The last step for investors in the timeline is getting their I-829 petition approved. This involves a fair amount of work and organization, since the petition must show that all requirements of the EB-5 visa, including job creation and project’s progress towards completion, have been met. However, once these milestones are met, an EB-5 visa petitioner can finally be on their way to legal residency and, eventually, U.S. citizenship in the future.


Luckily, EB-5 regional centers help with putting together the necessary compliance documents for I-829 approval. In addition, working with an experienced EB-5 immigration lawyer is crucial to making sure that every step of the immigration process and each document is done in the right order to ensure maximum chance of I-829 approval.


Job Creation Requirements

One of the most crucial aspects of the I-829 approval process is proving that the required 10 full-time jobs per investor were created during the proper timeframe. The EB-5 regional center and investors, along with their EB-5 immigration attorneys should review the economic analysis first submitted to USCIS in the I-526 petition and compare that to how the project was completed. Were all of the project’s funds spent in the same economic input categories as originally contemplated? If there were significant differences between the original project plans (and associated economic analysis inputs), the involved parties should consider obtaining a revised or new economic impact analysis. This could have an impact on the number of jobs created by the project and jobs credited towards and EB-5 investor’s job creation requirement.

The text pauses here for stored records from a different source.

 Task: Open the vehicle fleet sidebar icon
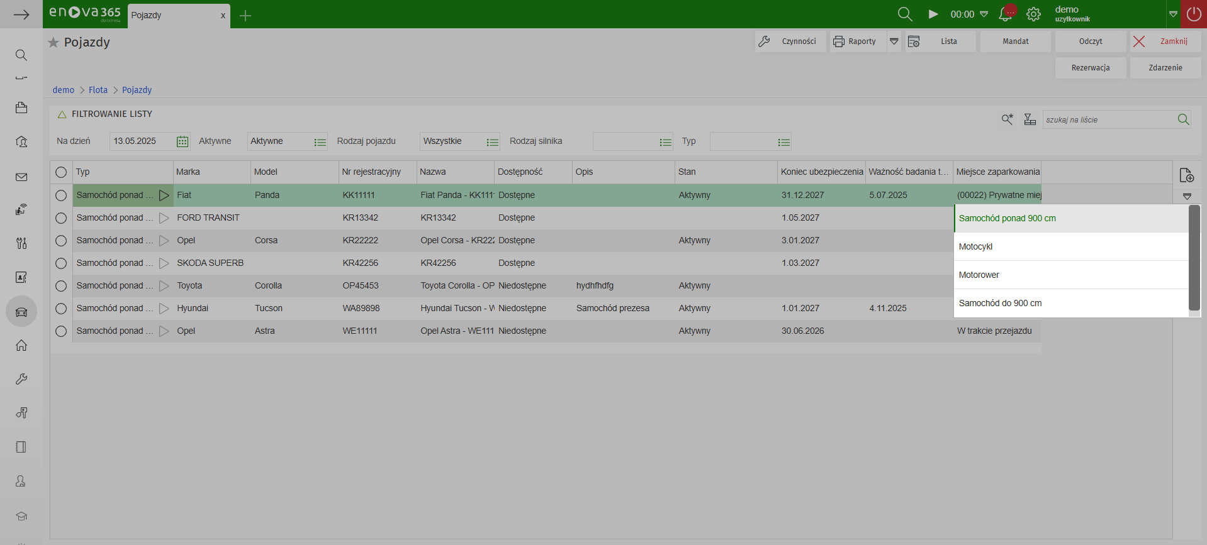pos(21,312)
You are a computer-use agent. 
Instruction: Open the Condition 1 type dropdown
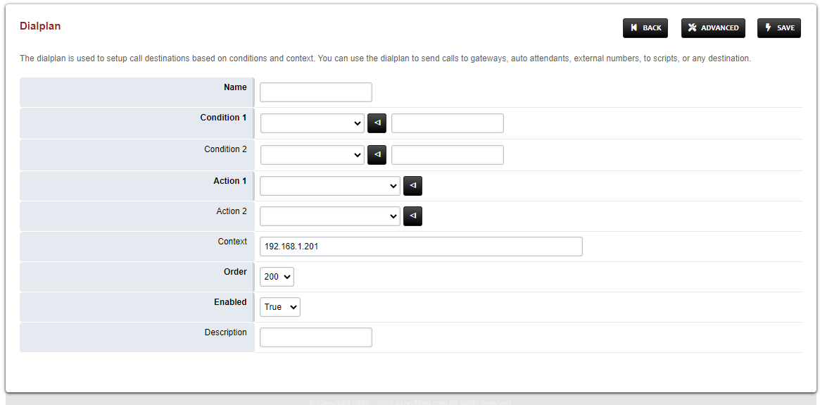pyautogui.click(x=312, y=123)
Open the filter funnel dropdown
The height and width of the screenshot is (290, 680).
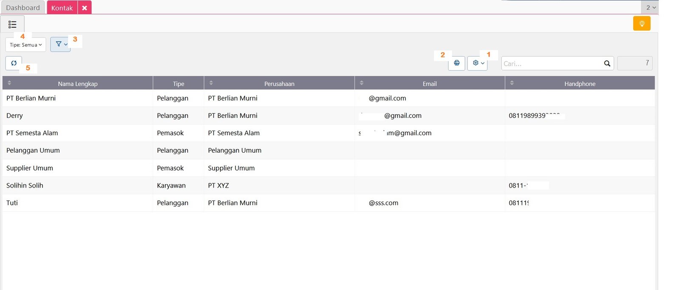[x=61, y=44]
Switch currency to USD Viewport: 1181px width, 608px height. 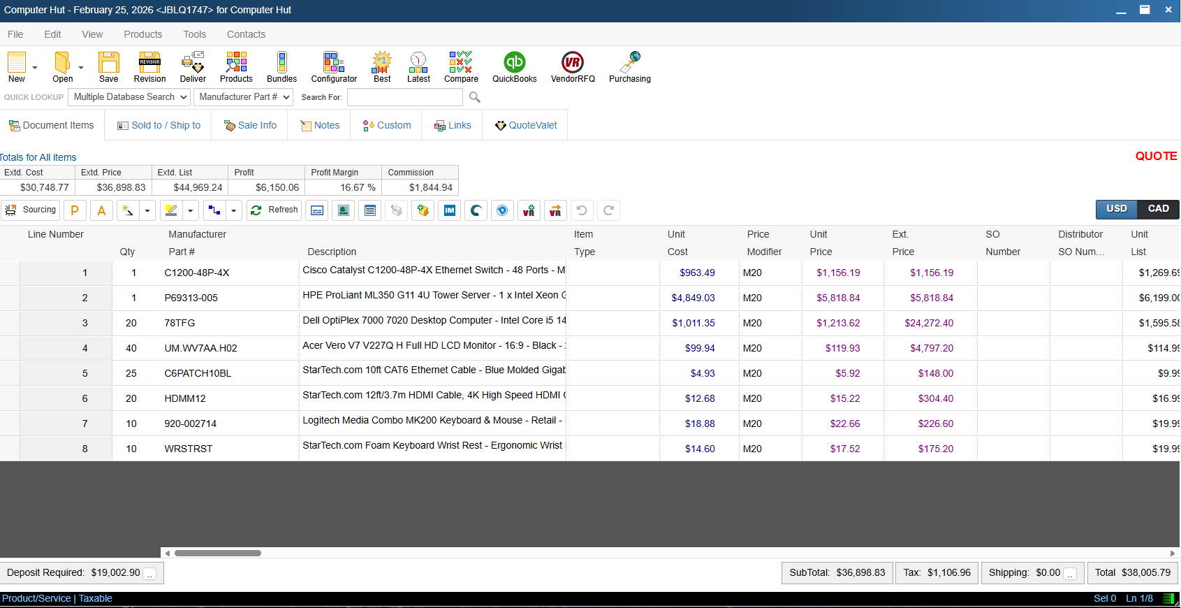(1116, 209)
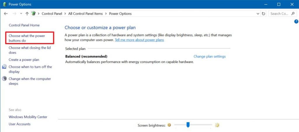Screen dimensions: 299x132
Task: Click Change plan settings link
Action: [210, 56]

An EB-5 investor has a specific window of time in which to file his or her I-829 petition. This petition and all necessary evidence must be submitted between the day the two-year conditional permanent status in the U.S. expires and 90 days prior to that date. An EB-5 lawyer should be involved with preparing to file the I-829 petition some time before the 90-day window starts. The experienced EB-5 attorney knows how to evaluate economic analyses and other necessary documents prior to submission.


Whether you are nearing your I-829 application, or you still have some time before your conditional permanent residency ends, consider a call to David Hirson & Partners, LLP. We are an experienced EB-5 immigration law firm focused on the needs of investors in this and many other visa programs. Contact us today for help with your application process.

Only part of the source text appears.